··· Record set ···

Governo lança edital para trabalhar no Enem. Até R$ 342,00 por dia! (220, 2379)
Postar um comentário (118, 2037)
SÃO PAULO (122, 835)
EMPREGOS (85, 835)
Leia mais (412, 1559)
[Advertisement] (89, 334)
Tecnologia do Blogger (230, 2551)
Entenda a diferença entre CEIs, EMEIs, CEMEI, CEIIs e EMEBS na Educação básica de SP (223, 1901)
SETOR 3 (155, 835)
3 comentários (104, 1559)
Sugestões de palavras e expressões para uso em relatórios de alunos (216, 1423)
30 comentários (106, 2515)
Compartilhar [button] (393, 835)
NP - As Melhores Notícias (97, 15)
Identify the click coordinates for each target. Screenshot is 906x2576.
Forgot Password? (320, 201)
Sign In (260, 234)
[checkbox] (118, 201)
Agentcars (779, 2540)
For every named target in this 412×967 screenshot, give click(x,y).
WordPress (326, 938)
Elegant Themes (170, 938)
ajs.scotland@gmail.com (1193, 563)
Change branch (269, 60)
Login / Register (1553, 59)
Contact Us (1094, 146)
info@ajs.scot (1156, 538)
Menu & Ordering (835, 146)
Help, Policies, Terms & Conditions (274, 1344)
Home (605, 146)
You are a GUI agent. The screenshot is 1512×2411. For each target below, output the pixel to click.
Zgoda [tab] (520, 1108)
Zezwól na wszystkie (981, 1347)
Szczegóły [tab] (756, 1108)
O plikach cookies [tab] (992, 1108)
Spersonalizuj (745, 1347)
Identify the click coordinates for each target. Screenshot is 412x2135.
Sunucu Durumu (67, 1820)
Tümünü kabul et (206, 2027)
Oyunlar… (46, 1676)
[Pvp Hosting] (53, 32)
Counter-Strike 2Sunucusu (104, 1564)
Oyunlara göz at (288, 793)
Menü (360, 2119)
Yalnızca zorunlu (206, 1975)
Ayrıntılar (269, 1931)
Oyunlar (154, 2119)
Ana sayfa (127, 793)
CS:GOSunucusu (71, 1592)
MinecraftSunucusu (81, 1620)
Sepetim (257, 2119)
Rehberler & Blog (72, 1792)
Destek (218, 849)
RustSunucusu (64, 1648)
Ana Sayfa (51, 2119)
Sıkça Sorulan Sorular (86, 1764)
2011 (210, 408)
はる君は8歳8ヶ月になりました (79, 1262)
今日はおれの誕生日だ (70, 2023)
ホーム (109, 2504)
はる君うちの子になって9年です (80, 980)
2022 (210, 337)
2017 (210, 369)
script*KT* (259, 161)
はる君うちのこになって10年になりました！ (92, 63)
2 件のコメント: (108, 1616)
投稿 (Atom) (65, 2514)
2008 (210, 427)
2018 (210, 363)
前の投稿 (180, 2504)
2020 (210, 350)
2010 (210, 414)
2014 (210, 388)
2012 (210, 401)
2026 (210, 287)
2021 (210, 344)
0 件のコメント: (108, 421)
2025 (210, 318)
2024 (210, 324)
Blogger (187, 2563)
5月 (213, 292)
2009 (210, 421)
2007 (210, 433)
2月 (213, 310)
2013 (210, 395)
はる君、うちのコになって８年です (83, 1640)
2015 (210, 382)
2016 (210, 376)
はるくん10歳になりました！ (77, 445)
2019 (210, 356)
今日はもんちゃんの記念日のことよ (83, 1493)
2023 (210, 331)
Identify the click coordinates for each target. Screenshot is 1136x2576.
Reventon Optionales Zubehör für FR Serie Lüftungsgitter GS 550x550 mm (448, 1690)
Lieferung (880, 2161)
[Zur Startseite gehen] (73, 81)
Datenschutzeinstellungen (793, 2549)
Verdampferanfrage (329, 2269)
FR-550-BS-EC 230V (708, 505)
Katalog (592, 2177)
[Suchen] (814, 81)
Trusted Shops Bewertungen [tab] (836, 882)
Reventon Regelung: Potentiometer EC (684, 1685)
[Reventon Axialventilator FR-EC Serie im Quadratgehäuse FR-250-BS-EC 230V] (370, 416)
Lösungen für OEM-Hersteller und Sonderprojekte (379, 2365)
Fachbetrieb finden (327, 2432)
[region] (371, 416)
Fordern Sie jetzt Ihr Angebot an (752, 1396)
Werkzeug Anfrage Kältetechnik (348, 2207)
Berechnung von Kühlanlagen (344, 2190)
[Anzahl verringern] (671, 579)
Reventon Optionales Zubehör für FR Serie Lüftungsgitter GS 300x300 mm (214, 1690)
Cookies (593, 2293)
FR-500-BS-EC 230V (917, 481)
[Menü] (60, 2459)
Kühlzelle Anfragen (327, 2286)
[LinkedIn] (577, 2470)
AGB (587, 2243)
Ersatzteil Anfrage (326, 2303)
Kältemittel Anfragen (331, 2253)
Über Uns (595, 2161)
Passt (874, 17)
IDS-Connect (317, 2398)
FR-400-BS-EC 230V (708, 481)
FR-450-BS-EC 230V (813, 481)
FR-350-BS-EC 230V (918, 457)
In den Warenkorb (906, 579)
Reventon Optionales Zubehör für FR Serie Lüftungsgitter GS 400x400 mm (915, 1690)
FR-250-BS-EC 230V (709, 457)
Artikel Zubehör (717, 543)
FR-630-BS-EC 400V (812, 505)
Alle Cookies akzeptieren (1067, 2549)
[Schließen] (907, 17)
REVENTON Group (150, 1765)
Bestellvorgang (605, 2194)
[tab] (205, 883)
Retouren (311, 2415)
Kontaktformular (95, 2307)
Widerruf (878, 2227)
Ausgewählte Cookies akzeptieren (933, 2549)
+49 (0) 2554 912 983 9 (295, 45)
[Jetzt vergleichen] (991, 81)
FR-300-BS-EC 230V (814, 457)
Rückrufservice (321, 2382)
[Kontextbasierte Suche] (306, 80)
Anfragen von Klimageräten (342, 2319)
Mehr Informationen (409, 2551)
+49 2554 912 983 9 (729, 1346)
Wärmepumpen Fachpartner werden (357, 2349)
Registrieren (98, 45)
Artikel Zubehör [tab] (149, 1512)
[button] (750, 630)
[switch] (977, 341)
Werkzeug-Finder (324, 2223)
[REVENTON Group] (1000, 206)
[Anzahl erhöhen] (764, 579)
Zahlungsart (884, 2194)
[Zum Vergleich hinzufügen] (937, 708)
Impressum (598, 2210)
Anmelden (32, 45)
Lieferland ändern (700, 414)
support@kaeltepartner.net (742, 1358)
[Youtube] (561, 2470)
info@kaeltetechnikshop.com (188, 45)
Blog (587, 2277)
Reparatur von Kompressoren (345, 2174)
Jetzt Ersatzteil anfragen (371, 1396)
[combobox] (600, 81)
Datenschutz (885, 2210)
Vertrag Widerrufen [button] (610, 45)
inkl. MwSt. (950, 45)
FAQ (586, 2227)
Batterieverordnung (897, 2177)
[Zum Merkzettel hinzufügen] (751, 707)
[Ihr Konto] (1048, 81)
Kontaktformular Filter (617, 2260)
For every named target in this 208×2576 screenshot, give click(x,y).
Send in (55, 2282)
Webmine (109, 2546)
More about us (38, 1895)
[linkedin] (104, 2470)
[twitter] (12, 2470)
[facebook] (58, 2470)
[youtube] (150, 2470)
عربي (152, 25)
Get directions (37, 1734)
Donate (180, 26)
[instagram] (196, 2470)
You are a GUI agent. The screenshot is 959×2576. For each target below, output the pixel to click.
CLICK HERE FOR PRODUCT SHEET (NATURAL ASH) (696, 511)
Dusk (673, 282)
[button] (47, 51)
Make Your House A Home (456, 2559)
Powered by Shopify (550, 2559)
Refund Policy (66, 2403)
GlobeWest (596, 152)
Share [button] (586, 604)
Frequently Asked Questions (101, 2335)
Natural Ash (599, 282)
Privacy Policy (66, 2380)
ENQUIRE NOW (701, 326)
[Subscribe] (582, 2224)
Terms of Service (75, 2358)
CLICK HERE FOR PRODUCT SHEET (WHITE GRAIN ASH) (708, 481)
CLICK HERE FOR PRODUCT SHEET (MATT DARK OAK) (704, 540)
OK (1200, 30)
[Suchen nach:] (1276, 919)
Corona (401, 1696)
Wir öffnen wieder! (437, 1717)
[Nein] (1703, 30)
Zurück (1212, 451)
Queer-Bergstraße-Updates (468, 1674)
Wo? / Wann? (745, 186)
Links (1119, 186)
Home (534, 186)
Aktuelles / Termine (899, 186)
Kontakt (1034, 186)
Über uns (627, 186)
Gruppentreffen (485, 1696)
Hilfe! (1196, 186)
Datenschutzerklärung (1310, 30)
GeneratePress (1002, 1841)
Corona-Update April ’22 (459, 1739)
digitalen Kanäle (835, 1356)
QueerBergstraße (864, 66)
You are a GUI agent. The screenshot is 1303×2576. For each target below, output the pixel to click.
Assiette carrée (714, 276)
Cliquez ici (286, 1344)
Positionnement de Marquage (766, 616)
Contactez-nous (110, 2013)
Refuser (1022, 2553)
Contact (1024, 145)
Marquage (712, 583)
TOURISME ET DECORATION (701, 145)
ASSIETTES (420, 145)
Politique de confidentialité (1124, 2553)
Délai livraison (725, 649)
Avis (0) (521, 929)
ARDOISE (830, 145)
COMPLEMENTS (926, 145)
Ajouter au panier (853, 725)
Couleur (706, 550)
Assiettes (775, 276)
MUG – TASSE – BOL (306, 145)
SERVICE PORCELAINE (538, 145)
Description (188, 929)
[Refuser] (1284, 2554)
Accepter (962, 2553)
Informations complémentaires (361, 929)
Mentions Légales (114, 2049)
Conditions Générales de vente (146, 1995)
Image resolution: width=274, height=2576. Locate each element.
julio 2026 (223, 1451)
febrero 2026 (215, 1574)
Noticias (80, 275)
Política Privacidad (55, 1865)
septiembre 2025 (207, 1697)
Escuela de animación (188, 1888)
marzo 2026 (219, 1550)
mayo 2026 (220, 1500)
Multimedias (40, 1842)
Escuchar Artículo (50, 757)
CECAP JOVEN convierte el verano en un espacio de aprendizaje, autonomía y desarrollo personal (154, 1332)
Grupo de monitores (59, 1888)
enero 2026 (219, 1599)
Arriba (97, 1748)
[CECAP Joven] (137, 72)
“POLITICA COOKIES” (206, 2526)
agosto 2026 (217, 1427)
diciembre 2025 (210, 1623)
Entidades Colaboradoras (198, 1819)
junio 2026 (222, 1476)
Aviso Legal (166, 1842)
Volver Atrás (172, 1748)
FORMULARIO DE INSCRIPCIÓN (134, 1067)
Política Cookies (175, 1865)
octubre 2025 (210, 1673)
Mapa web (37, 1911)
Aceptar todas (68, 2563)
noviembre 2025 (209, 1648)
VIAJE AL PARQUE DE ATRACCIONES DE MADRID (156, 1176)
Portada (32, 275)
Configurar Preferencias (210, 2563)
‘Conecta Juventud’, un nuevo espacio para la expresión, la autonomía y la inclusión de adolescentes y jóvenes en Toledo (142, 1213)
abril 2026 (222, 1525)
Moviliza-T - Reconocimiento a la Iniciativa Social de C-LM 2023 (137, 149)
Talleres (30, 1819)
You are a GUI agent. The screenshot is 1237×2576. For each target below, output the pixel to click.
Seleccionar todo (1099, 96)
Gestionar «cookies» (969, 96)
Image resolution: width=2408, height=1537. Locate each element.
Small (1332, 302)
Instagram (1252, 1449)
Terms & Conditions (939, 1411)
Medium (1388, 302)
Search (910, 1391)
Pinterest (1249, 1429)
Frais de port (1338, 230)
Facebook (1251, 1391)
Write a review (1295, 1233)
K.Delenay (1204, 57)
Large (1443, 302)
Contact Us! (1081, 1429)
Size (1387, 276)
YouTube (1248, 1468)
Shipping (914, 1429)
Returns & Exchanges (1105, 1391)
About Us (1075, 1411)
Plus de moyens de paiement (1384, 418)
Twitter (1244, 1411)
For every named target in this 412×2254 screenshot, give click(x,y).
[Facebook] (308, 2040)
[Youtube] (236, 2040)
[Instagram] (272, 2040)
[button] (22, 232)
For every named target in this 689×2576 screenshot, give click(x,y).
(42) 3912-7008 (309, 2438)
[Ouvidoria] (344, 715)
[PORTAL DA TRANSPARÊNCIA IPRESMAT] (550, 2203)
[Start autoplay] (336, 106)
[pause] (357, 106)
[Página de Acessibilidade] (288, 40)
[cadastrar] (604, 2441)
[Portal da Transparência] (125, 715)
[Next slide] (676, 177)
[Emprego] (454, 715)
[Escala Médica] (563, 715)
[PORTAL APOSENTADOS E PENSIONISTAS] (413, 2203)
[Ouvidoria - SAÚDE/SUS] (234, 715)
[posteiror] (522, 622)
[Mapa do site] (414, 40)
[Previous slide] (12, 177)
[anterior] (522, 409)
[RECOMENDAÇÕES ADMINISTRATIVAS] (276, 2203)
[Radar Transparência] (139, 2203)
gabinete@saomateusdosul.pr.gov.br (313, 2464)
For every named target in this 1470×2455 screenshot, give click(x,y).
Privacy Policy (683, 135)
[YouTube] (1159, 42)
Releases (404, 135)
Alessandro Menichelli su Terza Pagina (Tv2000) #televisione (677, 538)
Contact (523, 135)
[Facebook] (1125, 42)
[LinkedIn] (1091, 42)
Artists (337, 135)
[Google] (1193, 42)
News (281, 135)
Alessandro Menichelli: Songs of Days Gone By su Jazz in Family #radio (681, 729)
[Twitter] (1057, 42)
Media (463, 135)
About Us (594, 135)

···

▶ [Exercise] Would you output, from the records above, exactly the run of lines that starts at the line containing "OK (1200, 30)" and ends at the line containing "QueerBergstraße (864, 66)", and only that run?

▶ [Written solution]
OK (1200, 30)
[Suchen nach:] (1276, 919)
Corona (401, 1696)
Wir öffnen wieder! (437, 1717)
[Nein] (1703, 30)
Zurück (1212, 451)
Queer-Bergstraße-Updates (468, 1674)
Wo? / Wann? (745, 186)
Links (1119, 186)
Home (534, 186)
Aktuelles / Termine (899, 186)
Kontakt (1034, 186)
Über uns (627, 186)
Gruppentreffen (485, 1696)
Hilfe! (1196, 186)
Datenschutzerklärung (1310, 30)
GeneratePress (1002, 1841)
Corona-Update April ’22 (459, 1739)
digitalen Kanäle (835, 1356)
QueerBergstraße (864, 66)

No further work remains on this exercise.